*** Opening EXCERPT ***

Saturday, May 14, 2011

Magical...

Isabel Allende's novel The House of the Spirits is in the magical realism genre.  Although there is some magic in the book, I'm not entirely convinced that the magic really did much for the story.  There are little bits of it throughout the book, but I think that if it were omitted, the story would probably be just as good.  

Clara is the character who is most influenced by magic.  In the beginning of the book, she predicts that someone in the family will die.  This comes to pass when her sister, Rosa, is poisoned.  Clara feels that it is her fault since she said something, so she stops talking for her whole childhood.  This ability to tell the future comes up several more times, when she predicts an earthquake and predicts the outcomes of the elections, among other things.  Although this adds interest to the story by adding foreshadowing, but could be omitted and the story wouldn't change much.  There is foreshadowing elsewhere in the book, like in the sections that Alba is narrating, and that isn't because she is telling the future magically, it is because she is looking back on events.  It seems that this foreshadowing would have been enough to keep the plot moving, if that is what Allende was trying to do.

*** Closing EXCERPT ***
*** Opening DATA PROVIDED ***

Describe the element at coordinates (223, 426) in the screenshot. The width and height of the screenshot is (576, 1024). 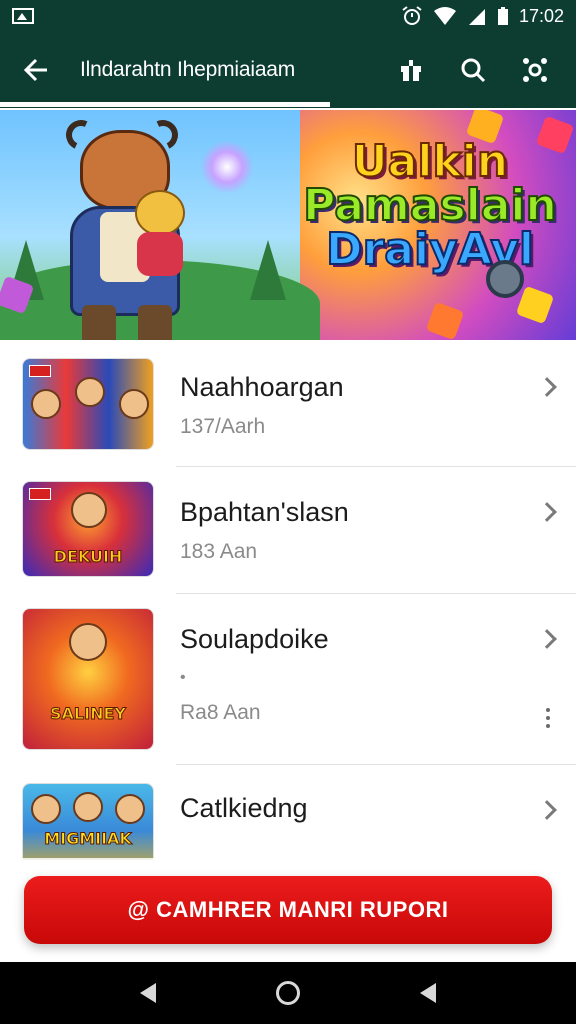
I see `list-item-subtitle: 137/Aarh` at that location.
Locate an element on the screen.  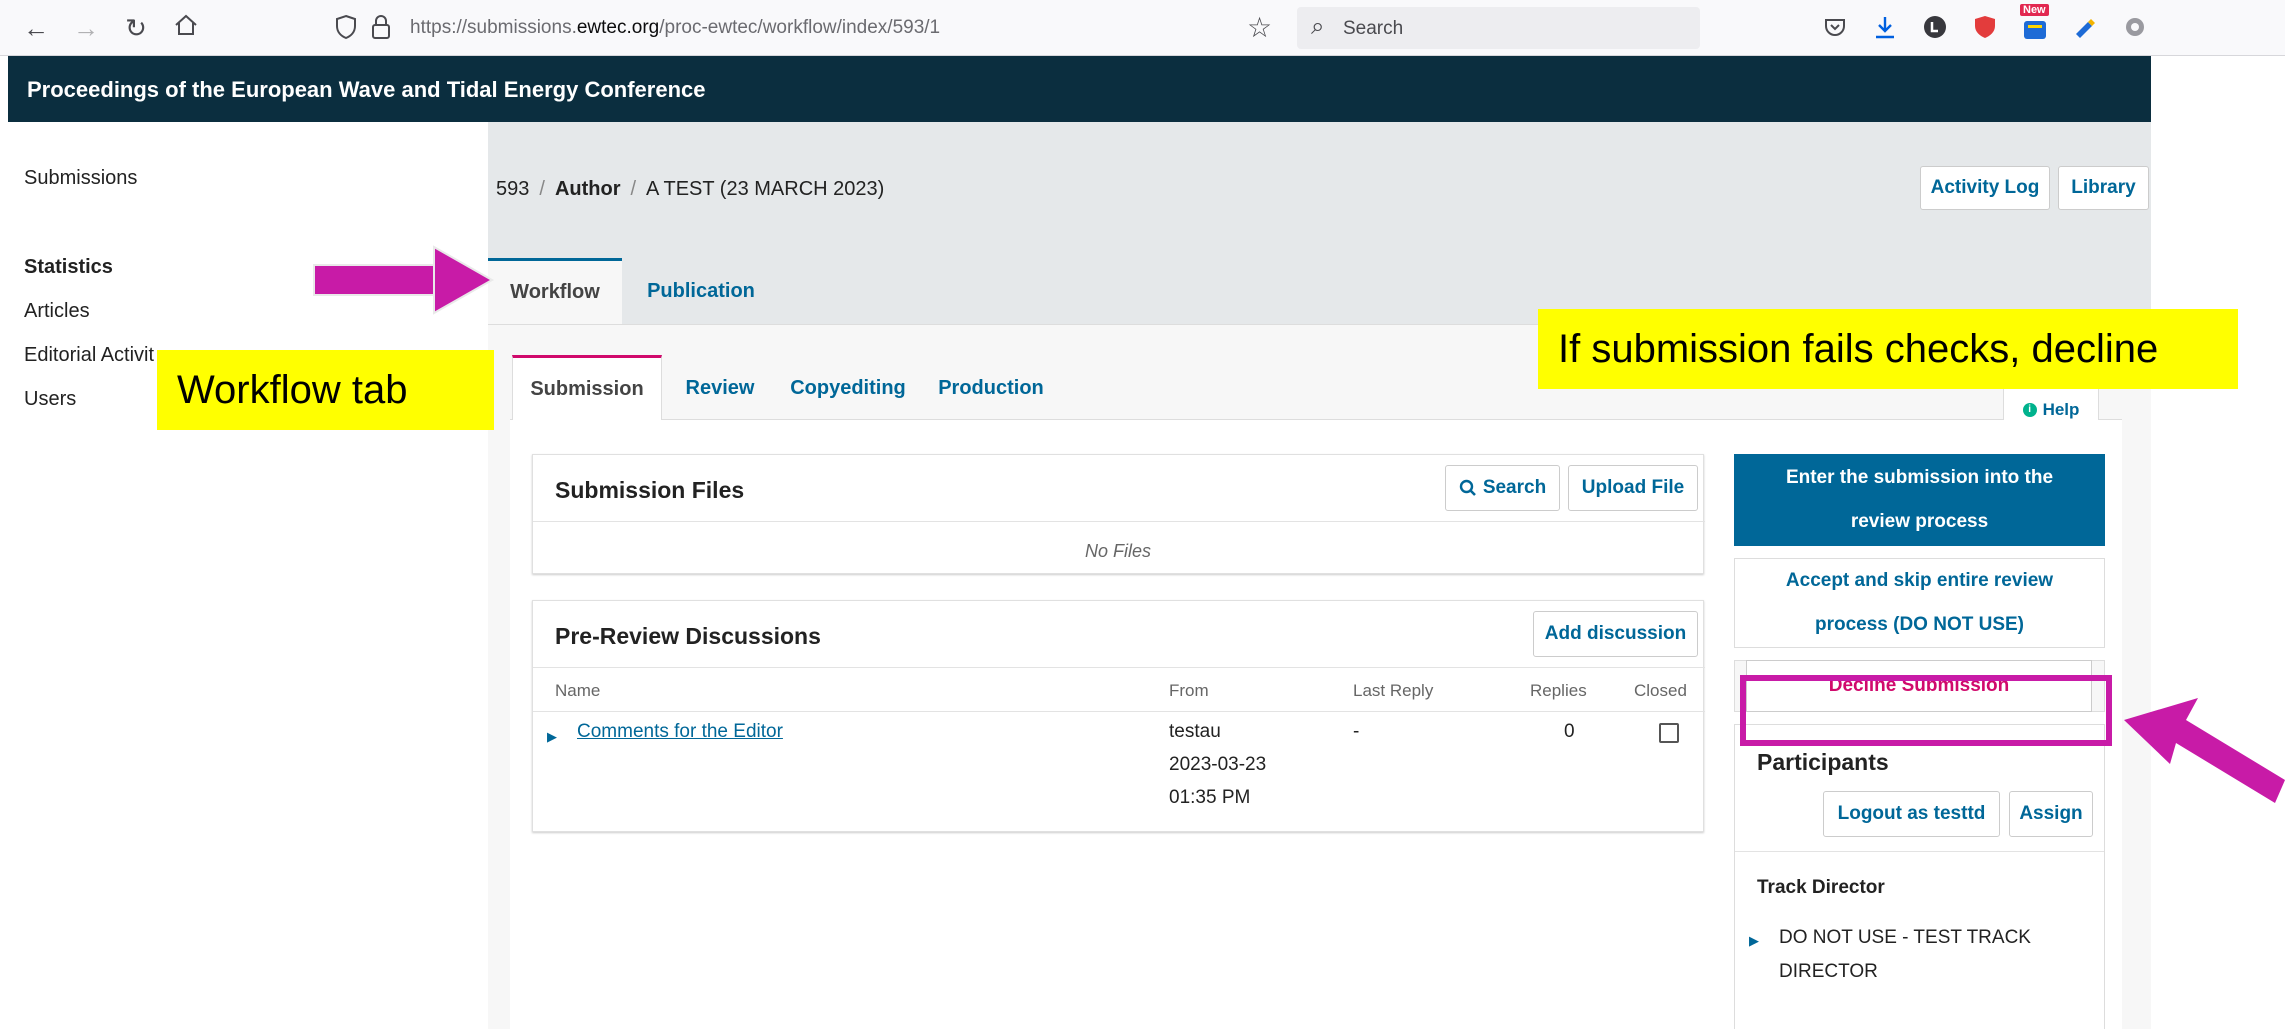
settings-gear-icon is located at coordinates (2135, 27).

*** Closing DATA PROVIDED ***

## TASK GOAL
Answer these about the blog post on The House of the Spirits:
1. What genre does the post place the novel in?
2. Who is poisoned after Clara predicts a death in the family?
3. Which character narrates the sections whose foreshadowing comes from looking back on events?
The listing above comes from a different source than the text.

## RESPONSE BELOW
1. Magical realism
2. Clara's sister, Rosa
3. Alba